Chris Buttigieg, a senior manager of wealth planning strategy at BMO says that Canadians should focus on creating their own retirement contributions elsewhere and should view CPP or QPP as merely a supplement to other savings, according to the Globe and Mail.
The steep learning curve of financial investing
Motivation and diligence are not enough to carry Canadians into old age. A recent survey from ING revealed that nearly one-third of Canadians don’t understand how tax-free savings accounts (TFSAs) work and nearly 38 per cent don’t understand the annual contribution limits.
Canadians must equip themselves with all the knowledge of an investment professional as well as a tax professional in order to invest properly during their working years.
Come retirement, they need to learn how to pay out their savings with the least cost. Forestell believes that Canadians are just not prepared to do that.
The Bank of Montreal survey that polled 1,003 adults last November also found the following:
- 88 per cent said they would use personal savings like RRSPs or tax-free savings accounts to help fund retirement
- 59 per cent said they would likely take a part-time job
- 49 per cent planned on selling their homes or property for some cash
- 40 per cent were counting on an inheritance
- 34 per cent hoped to win a lottery
- 28 per cent say they expect to get financial assistance from their children or other family members
Pooled Registered Pension Plans and Ontario Pension Plan
Retirement savings will get more complicated with the Pooled Registered Pension Plans (PRPPs), a federally supported pooled pension sold by financial services companies on behalf of employers and employees who do not have a workplace pension.
Licenses to sell have been granted to some companies, but adoption of the legislation is voluntary for provinces and many have not adopted it.
Ontario Premier Kathleen Wynne rejected PRPPs because the province is worried people are not saving enough for retirement because the contributions are voluntary.
The Ontario liberal government is working on a new Ontario Pension Plan that is will be revealed this spring. Former Prime Minister Paul Martin was appointed to head the advisory panel overseeing the plan.

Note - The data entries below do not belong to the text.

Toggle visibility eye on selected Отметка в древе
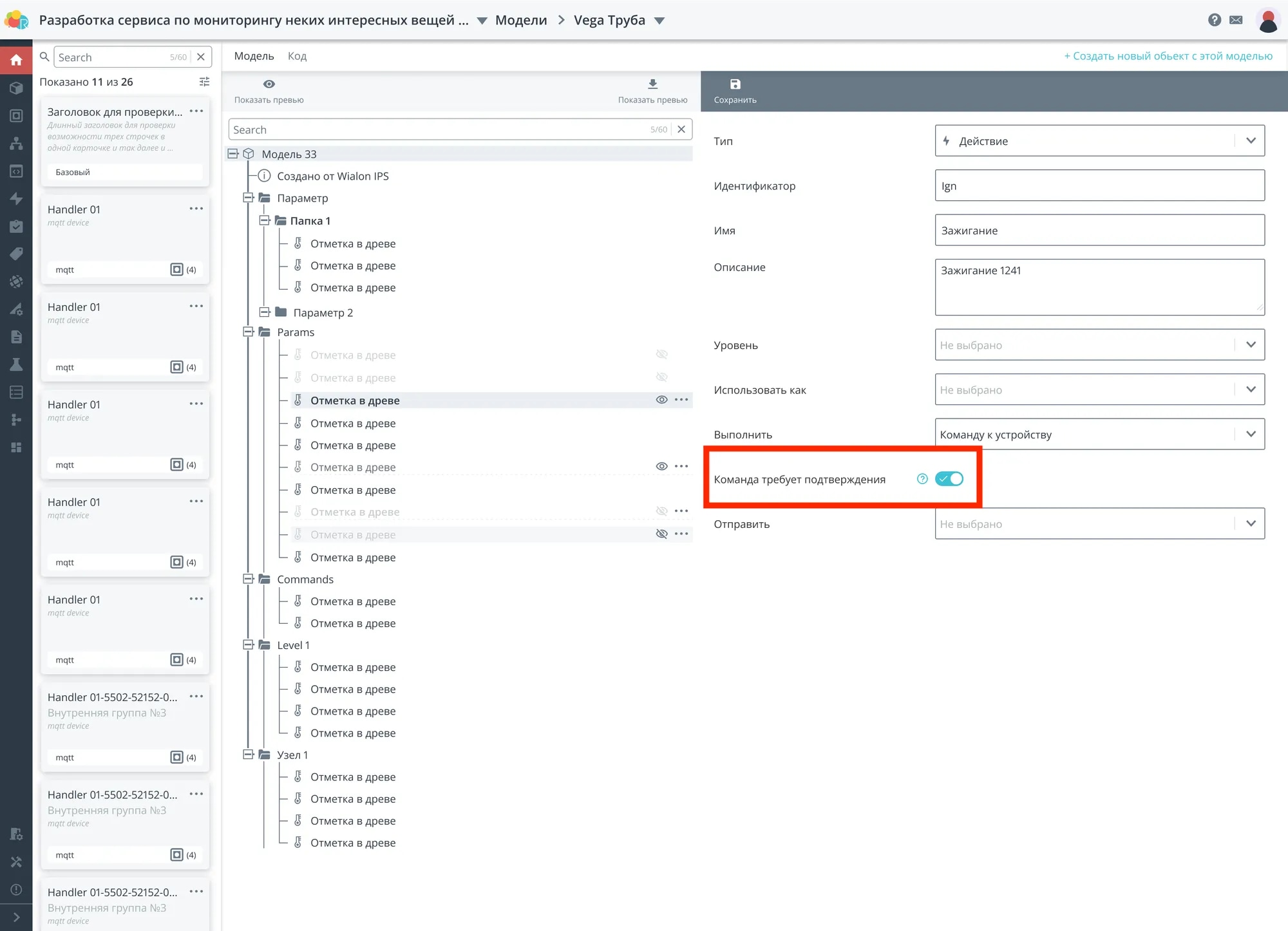click(661, 400)
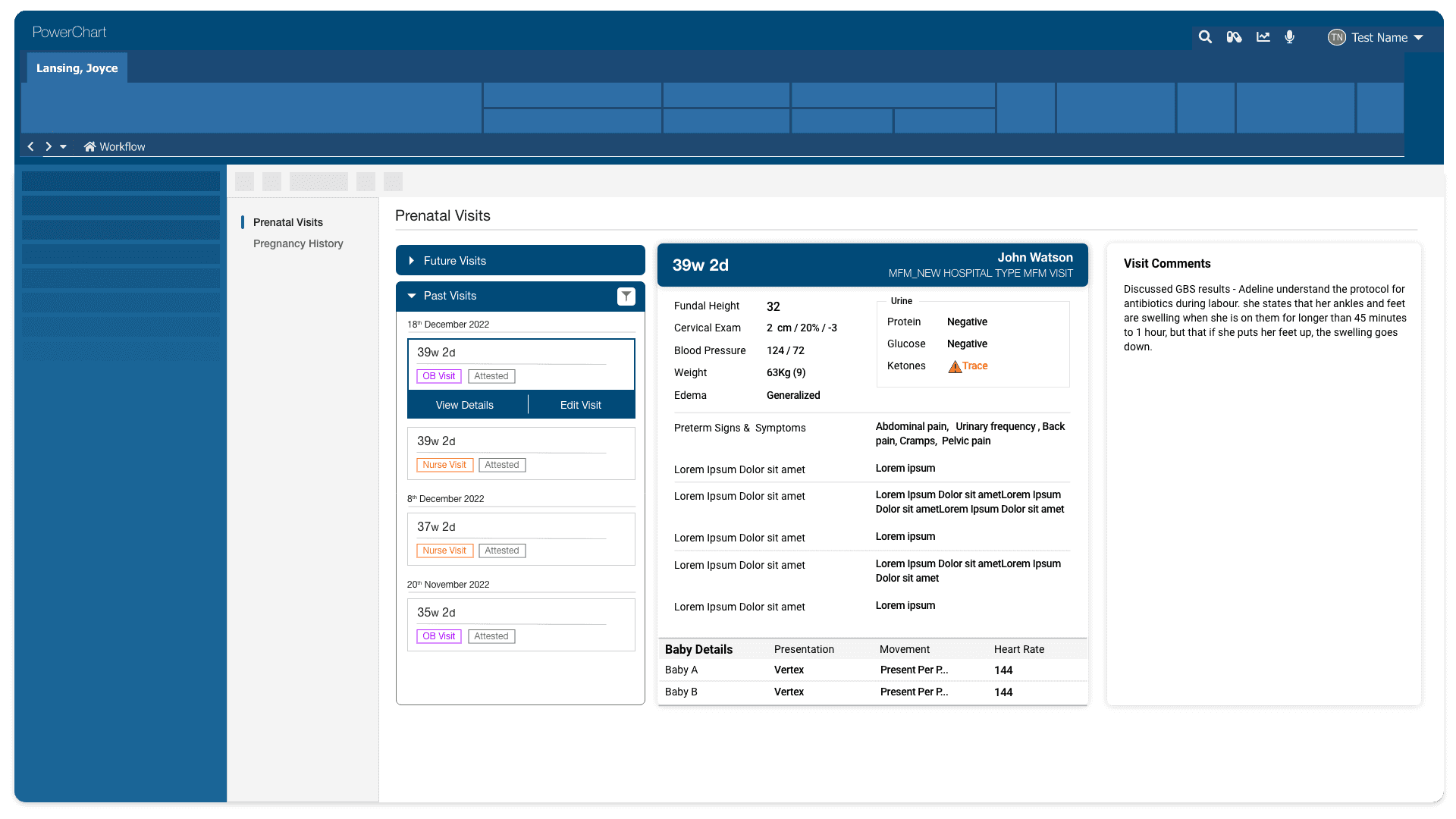
Task: Click the microphone dictation icon
Action: pyautogui.click(x=1290, y=37)
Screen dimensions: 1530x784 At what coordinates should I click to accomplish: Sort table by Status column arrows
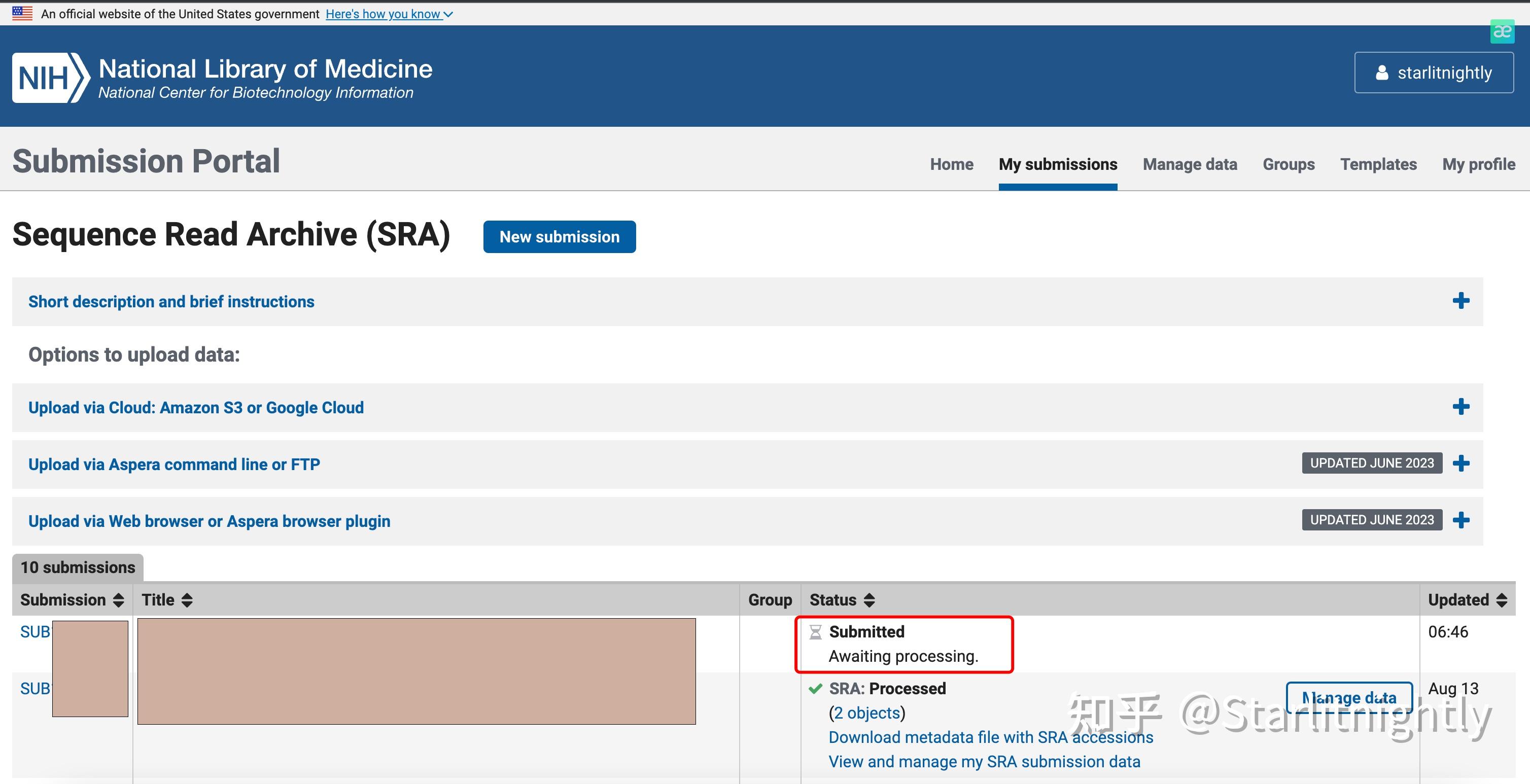869,600
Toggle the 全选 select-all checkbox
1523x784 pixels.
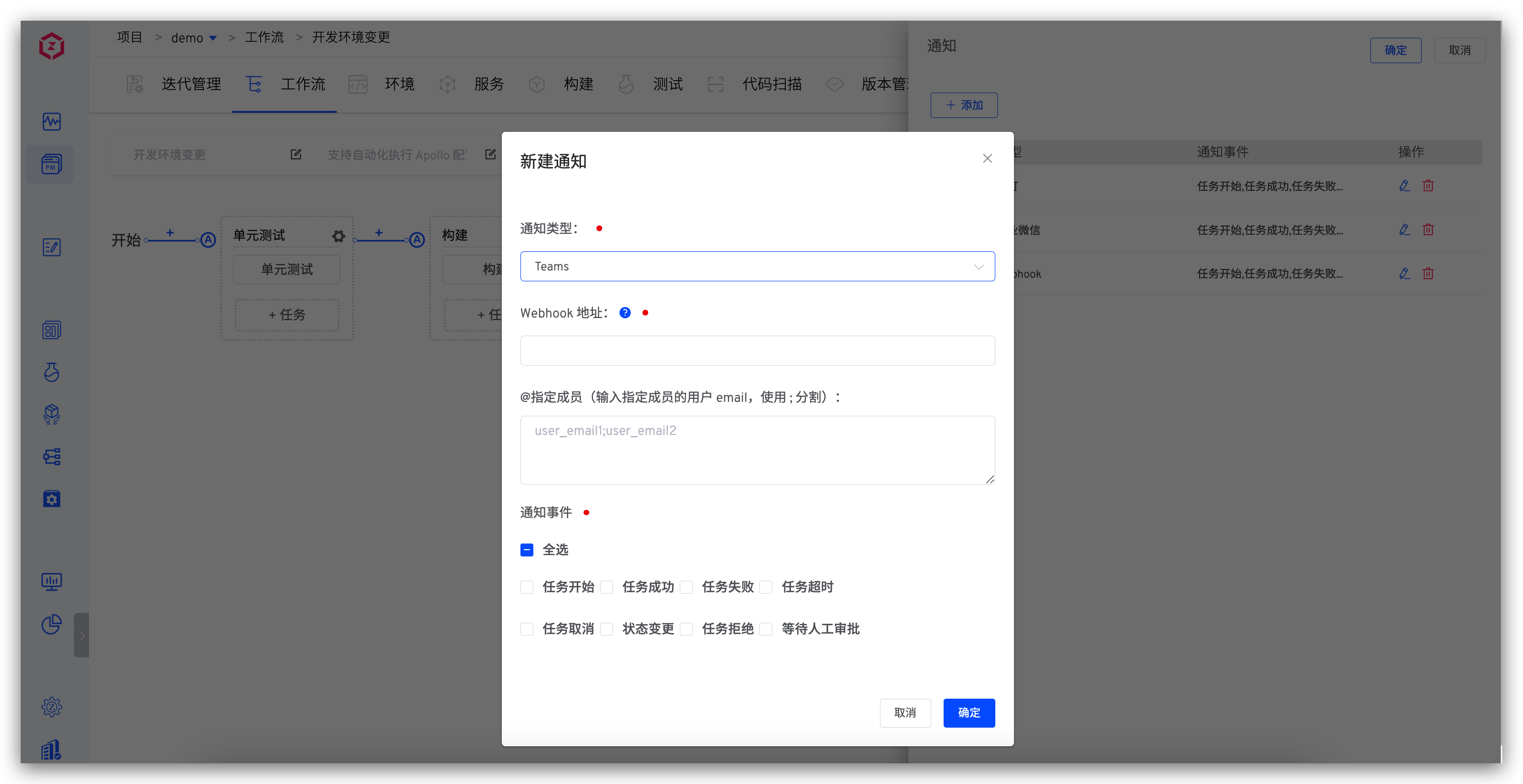tap(527, 550)
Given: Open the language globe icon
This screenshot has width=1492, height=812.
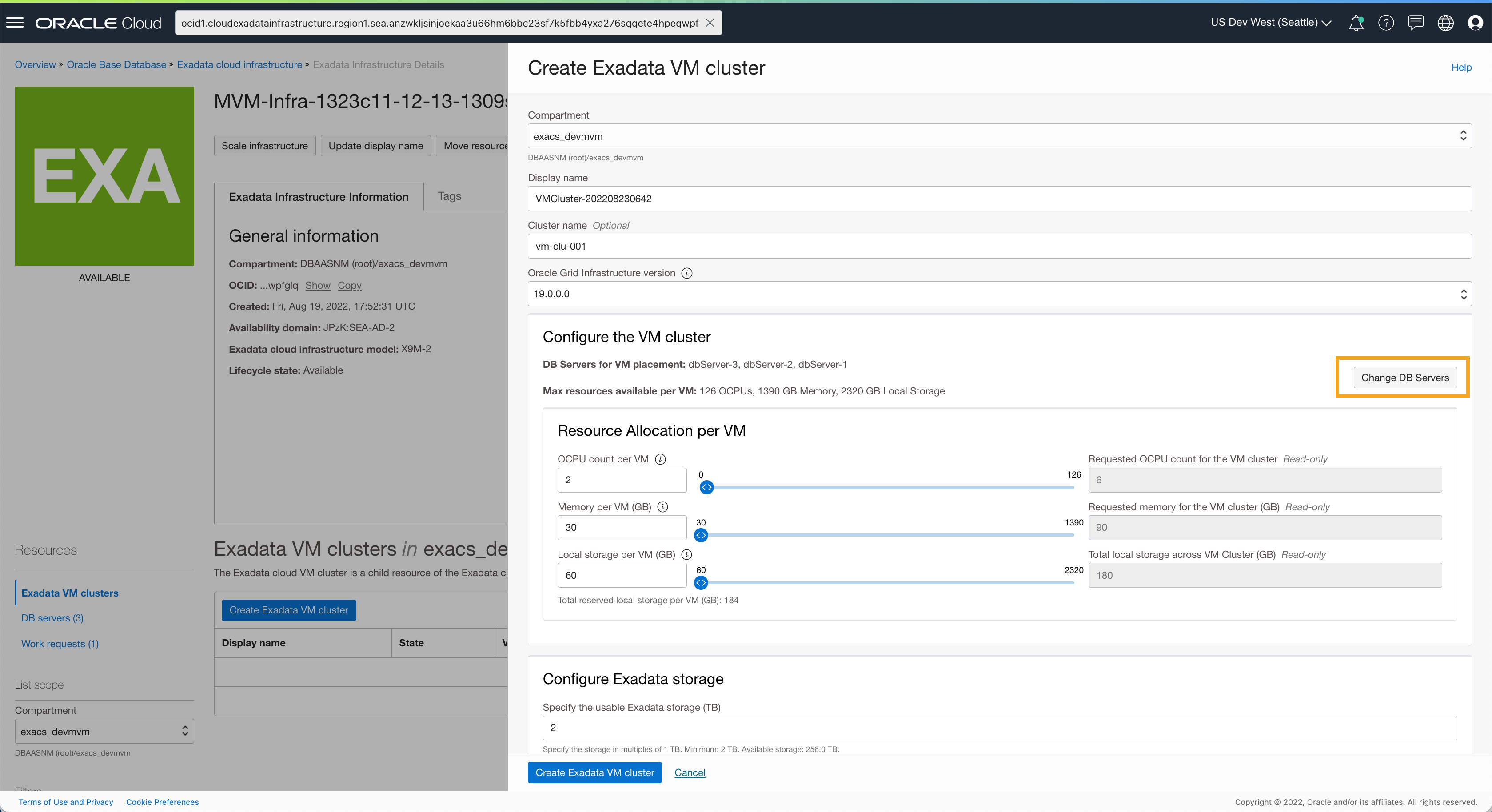Looking at the screenshot, I should pyautogui.click(x=1445, y=23).
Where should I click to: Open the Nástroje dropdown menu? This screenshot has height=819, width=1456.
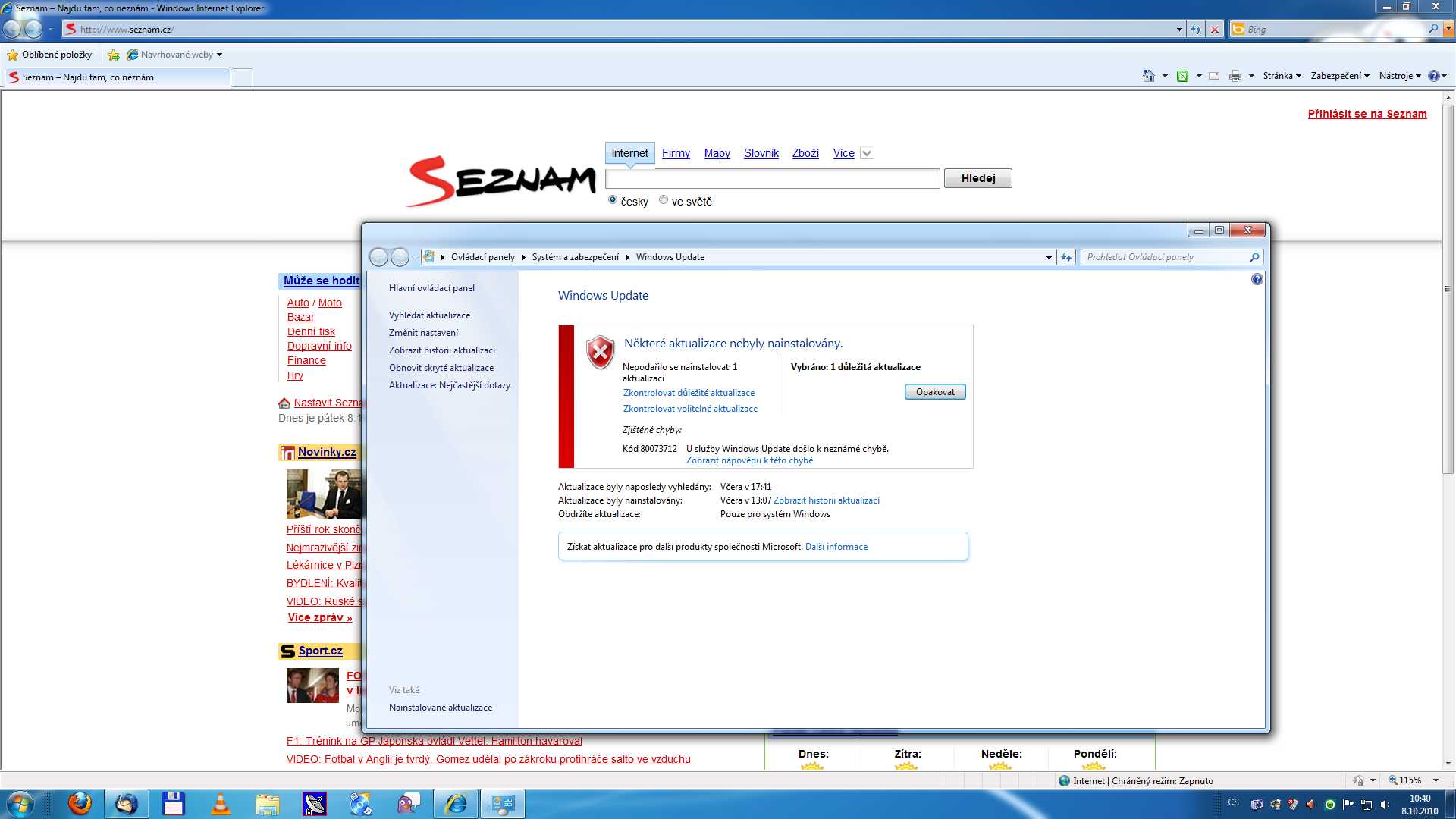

To date, there has been little information released regarding the plan. Wynne says the plan will not be added as a payroll tax, but rather it will be a mandatory assistance program to help people do what is necessary to save for retirement.
Mr. Ambachtsheer, director of the Rotman International Centre for Pension Management, says the plan would be monitored by an arms-length organization with a separate board and a clear mandate, according to the Globe and Mail.
The plan will register all workers by default but would allow opting out should someone be able to prove they are saving enough elsewhere. The system is thought to be similar to the National Employment Savings Trust in Britain, that provides plans for workers whose employers do not already offer one.